Unit: 1997 Toro Power Shift 824. Never abused and always TLC'd for 17 years.

Thank you,
Chris


----------



## UNDERTAKER (Dec 30, 2013)

you are going to have to adjust the reverse cable under the dash using 2 half inch wrench's. on those jam nuts.


----------



## UNDERTAKER (Dec 30, 2013)

let me know the score on that 1.


----------



## SnowdIn (Feb 12, 2015)

POWERSHIFT93 said:


> you are going to have to adjust the reverse cable under the dash using 2 half inch wrench's. on those jam nuts.


Much appreciated!! Glad to hear it's not "old age" that's causing the problem.
I'll check that cable and and try to adjust it for correct operation and report back on the results.


----------



## Kiss4aFrog (Nov 3, 2013)

PS93 is the expert and it might just need an adjustment.
BUT . . . since it sometimes does it and sometimes doesn't maybe it's something else. There is also the chance that the friction wheel isn't sliding on it's shaft smoothly and it's getting jerked past that R2 location and sticking there. You'd notice it's a bit stiff shifting gears.

You might want to set it up on it's auger and pull the transmission cover and check if the shaft the friction wheel slides on is in fact slippery and not gummed up or rusty. Over the years the lube can get hard and sticky or if totally neglected can rust.

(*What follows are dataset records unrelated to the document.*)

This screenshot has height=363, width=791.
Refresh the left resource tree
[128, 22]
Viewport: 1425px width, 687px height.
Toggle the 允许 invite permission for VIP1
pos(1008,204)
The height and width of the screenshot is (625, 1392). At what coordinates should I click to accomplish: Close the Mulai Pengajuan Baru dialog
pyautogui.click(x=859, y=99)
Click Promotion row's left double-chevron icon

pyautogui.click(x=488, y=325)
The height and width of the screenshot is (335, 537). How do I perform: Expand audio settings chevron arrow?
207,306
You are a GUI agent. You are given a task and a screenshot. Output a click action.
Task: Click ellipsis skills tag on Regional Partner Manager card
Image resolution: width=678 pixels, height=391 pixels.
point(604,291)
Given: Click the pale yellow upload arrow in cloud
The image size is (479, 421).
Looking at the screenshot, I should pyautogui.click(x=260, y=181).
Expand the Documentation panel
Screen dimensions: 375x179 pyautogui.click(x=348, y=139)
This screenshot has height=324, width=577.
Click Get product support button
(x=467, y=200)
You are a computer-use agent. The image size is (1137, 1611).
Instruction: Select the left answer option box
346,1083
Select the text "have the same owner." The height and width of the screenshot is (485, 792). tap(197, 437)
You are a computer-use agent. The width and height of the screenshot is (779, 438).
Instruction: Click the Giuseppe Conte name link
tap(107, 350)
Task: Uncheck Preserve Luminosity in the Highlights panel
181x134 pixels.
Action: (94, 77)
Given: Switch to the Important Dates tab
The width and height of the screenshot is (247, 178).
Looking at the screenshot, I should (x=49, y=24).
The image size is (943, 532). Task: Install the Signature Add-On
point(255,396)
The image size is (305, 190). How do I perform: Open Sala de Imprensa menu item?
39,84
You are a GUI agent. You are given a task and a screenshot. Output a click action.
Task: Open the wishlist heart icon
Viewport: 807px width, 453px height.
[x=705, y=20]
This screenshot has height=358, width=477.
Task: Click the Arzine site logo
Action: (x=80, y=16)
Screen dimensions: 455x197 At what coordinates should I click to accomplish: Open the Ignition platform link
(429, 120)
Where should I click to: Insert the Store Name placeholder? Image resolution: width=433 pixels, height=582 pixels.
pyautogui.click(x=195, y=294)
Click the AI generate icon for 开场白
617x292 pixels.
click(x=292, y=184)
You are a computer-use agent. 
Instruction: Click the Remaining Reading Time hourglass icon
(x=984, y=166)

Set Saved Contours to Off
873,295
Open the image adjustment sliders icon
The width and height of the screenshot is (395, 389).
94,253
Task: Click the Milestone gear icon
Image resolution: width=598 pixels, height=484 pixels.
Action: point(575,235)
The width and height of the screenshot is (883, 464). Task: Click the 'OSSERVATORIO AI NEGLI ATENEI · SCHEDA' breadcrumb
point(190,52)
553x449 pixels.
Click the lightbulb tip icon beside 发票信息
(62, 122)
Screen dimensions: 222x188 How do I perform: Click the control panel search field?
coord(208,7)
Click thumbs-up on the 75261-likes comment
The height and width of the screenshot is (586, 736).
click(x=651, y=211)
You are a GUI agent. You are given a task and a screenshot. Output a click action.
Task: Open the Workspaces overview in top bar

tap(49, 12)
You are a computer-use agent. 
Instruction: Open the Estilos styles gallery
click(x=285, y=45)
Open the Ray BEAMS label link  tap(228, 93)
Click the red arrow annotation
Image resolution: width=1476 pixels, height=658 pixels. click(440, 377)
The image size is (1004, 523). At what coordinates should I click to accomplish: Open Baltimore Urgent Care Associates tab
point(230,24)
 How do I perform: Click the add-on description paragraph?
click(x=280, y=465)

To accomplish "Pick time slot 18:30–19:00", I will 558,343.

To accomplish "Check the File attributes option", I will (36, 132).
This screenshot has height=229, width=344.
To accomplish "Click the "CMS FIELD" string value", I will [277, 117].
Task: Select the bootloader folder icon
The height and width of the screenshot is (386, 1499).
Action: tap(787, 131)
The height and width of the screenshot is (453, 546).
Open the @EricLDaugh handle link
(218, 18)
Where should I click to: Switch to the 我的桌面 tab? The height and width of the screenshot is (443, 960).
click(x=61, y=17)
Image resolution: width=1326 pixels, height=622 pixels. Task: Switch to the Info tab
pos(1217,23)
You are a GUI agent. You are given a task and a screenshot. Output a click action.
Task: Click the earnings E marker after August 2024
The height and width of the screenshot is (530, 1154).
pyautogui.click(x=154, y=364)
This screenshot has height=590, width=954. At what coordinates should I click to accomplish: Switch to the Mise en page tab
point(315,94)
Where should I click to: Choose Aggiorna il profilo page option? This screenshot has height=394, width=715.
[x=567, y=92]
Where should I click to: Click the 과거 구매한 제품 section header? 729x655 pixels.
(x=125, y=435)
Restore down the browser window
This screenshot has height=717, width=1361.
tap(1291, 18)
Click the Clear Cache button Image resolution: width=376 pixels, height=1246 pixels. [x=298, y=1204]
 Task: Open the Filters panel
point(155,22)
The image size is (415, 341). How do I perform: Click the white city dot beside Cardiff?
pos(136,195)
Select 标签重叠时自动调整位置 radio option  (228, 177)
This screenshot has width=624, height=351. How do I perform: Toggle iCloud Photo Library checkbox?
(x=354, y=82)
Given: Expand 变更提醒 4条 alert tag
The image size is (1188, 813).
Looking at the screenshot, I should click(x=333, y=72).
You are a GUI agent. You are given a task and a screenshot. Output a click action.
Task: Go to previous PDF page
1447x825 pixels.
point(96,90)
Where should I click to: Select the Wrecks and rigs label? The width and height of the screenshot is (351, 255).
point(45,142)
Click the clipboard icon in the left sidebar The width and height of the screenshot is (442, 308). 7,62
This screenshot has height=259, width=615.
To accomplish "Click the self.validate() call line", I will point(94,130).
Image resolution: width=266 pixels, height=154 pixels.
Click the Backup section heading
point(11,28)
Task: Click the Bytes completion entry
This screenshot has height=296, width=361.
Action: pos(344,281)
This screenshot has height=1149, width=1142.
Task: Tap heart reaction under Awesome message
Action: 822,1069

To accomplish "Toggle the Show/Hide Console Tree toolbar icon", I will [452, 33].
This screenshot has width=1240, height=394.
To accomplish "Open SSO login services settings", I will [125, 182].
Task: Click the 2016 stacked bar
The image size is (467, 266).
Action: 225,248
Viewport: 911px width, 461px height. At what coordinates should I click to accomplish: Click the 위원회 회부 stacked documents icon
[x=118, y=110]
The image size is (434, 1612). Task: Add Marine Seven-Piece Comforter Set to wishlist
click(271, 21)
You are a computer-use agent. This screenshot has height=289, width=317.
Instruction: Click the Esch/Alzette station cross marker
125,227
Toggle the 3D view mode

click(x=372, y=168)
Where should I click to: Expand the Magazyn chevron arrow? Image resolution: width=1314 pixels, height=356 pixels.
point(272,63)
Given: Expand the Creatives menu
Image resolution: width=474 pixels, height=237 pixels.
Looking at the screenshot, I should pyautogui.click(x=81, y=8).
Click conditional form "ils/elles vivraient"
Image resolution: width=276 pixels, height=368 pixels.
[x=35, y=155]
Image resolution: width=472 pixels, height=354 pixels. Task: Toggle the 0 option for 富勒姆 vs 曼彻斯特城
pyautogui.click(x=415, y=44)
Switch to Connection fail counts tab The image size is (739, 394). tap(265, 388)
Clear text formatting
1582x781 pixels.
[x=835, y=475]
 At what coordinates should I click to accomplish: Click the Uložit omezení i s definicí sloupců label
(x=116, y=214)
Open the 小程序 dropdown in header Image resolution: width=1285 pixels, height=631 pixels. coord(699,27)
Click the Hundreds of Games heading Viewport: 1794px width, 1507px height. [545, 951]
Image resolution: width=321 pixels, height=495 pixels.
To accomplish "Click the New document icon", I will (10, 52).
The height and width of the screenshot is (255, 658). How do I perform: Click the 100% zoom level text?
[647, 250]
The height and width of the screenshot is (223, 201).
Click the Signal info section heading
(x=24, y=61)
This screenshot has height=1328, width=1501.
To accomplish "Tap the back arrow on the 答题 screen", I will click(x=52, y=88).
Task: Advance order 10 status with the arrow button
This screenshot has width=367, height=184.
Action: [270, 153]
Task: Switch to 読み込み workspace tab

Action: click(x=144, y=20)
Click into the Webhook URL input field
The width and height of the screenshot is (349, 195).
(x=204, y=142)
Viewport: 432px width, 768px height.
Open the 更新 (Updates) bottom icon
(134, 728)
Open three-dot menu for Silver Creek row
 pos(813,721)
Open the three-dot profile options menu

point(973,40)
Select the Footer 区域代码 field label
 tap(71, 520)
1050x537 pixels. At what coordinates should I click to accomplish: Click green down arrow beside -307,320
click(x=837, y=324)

I use a light film of synthetic wheel bearing grease (Mobil1) but some prefer to use oil.

Here is "Show and Tell" :


----------



## UNDERTAKER (Dec 30, 2013)

Kiss4aFrog said:


> PS93 is the expert and it might just need an adjustment.
> BUT . . . since it sometimes does it and sometimes doesn't maybe it's something else. There is also the chance that the friction wheel isn't sliding on it's shaft smoothly and it's getting jerked past that R2 location and sticking there. You'd notice it's a bit stiff shifting gears.
> 
> You might want to set it up on it's auger and pull the transmission cover and check if the shaft the friction wheel slides on is in fact slippery and not gummed up or rusty. Over the years the lube can get hard and sticky or if totally neglected can rust.
> ...


they have a geared transmission in them. no friction wheel. there is a pulley in the front of the trans. but no wheel.


----------



## Pathfinder13 (Feb 28, 2014)

One more possibility is that the rod from the gear selector (under the dash) down to the trans has been reinstalled backwards or on the wrong side of the linkage (would be an easy mistake) and it's throwing it off just enough ? 

What do you think PS93 ? 

.


----------



## UNDERTAKER (Dec 30, 2013)

Pathfinder13 said:


> One more possibility is that the rod from the gear selector (under the dash) down to the trans has been reinstalled backwards or on the wrong side of the linkage (would be an easy mistake) and it's throwing it off just enough ?
> 
> What do you think PS93 ?
> 
> .


 THAT can be checked to. but more than likely that cable has to be adjusted if replaced. on a 17 year old machine. those cables will wear out. a lot of people don't think they do or will. the reverse is done with the cable. not the rod. the shifter rod goes like this N,1,2,3,4 in a straight line. just like the POWERSHIFT feature the bell crank makes the reverse magic happen. you all getting me on this 1.


----------



## Pathfinder13 (Feb 28, 2014)

POWERSHIFT93 said:


> THAT can be checked to. but more than likely that cable has to be adjusted if replaced. on a 17 year old machine. those cables will wear out. a lot of people don't think they do or will. the reverse is done with the cable. not the rod. the shifter rod goes like this N,1,2,3,4 in a straight line. just like the POWERSHIFT feature the bell crank makes the reverse magic happen. you all getting me on this 1.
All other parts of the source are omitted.